L’arrivée du terme n’a pas pour effet de mettre fin au bail commercial. Le bail commercial ne prend fin que par l’effet d’un congé délivré par le bailleur ou le preneur, voire encore en cas de refus du bailleur face à une demande de renouvellement du preneur.

Lorsque le bailleur n’a pas notifié de congé au preneur, mais que ce dernier n’a pas demandé le renouvellement du bail au bailleur, le bail se poursuit par tacite prolongation (qu’il faut distinguer de la tacite reconduction).

Cette situation est très inconfortable car même si le contrat se poursuit, le bailleur peut mettre fin au contrat à tout moment.

Le preneur doit donc impérativement demander le renouvellement de son bail commercial 6 mois avant son terme par lettre recommandée avec demande d’avis de réception ou par acte extrajudiciaire (nouvelles dispositions issues de la loi Macron).

Mais quelles sont les alternatives du preneur en cas de refus du bailleur ? Est-il possible de s’opposer au refus de renouvellement formulé par le bailleur ? Le bailleur peut-il exiger une révision du prix ? Le preneur peut-il s’opposer à cette révision du prix ?

Le renouvellement du bail sous-tend de nombreuses questions pratiques.

Lorsqu’il est confronté à une demande de renouvellement du bail commercial, le bailleur dispose d’un délai de 3 mois pour faire connaître au preneur sa position.

Son silence vaut acceptation.

L’acceptation du bailleur peut être notifiée par lettre recommandée avec demande d’avis de réception.

En revanche, le refus de renouvellement doit impérativement être signifié par acte extrajudiciaire (par huissier de justice).

Observation : Le refus du bailleur doit indiquer, sous peine de nullité, que le preneur dispose d’un délai de 2 ans pour le contester ou demander une indemnité d’éviction. En effet, et sauf circonstances particulières, le bailleur qui refuse le renouvellement du bail commercial doit verser au preneur une indemnité d’éviction dont le montant est souvent significatif.

Conseil 1 : Si le bailleur notifie son refus par simple LRAR (et non par acte extrajudiciaire), ce dernier ne devrait avoir aucune valeur.
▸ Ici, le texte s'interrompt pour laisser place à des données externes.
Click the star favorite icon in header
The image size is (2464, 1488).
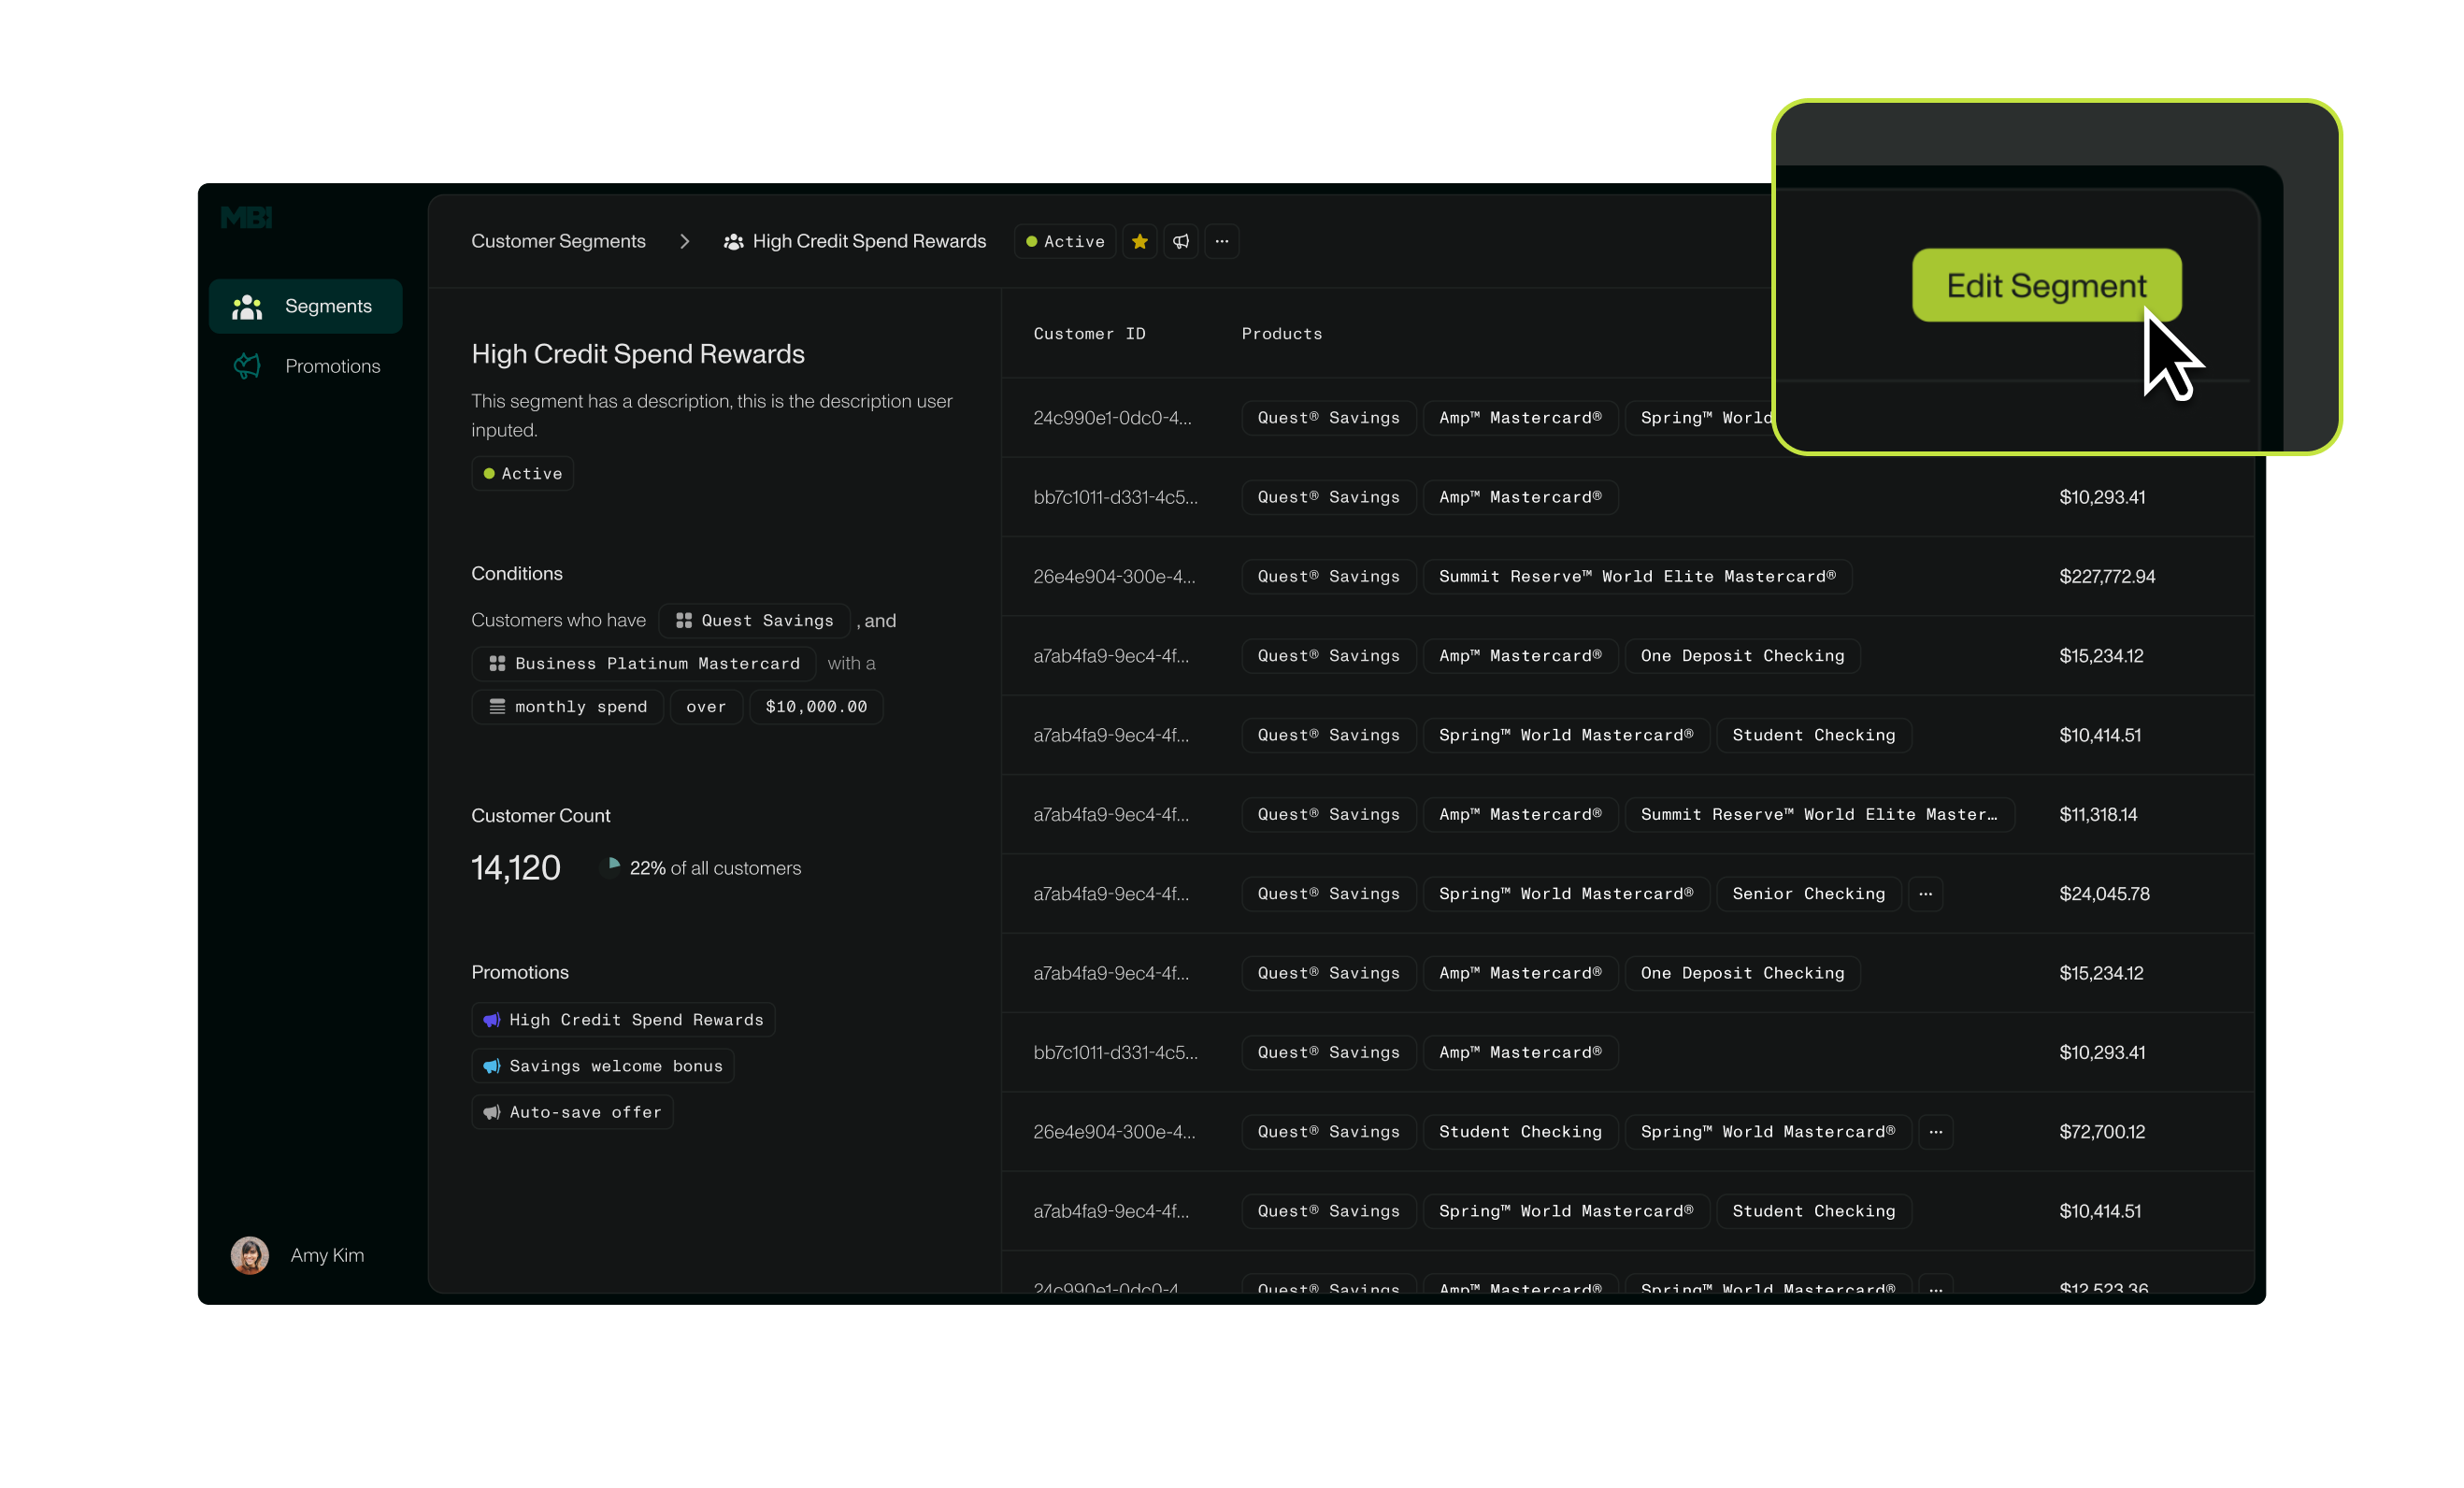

Etant considéré que le silence du bailleur pendant 3 mois vaut acceptation, cette erreur peut coûter cher au bailleur qui se trouvera engager pendant – en principe – 9 années supplémentaires.

Conseil 2 : Le droit du preneur au renouvellement de son bail (et donc le droit à une indemnité d’éviction) n’est acquis que s’il a exploité de manière effective le fonds durant les trois années précédentes. Le preneur n’a donc pas intérêt à procéder à une déspécialisation totale trois avant le terme du bail, au risque de perdre son droit au renouvellement et son éventuelle indemnité d’éviction.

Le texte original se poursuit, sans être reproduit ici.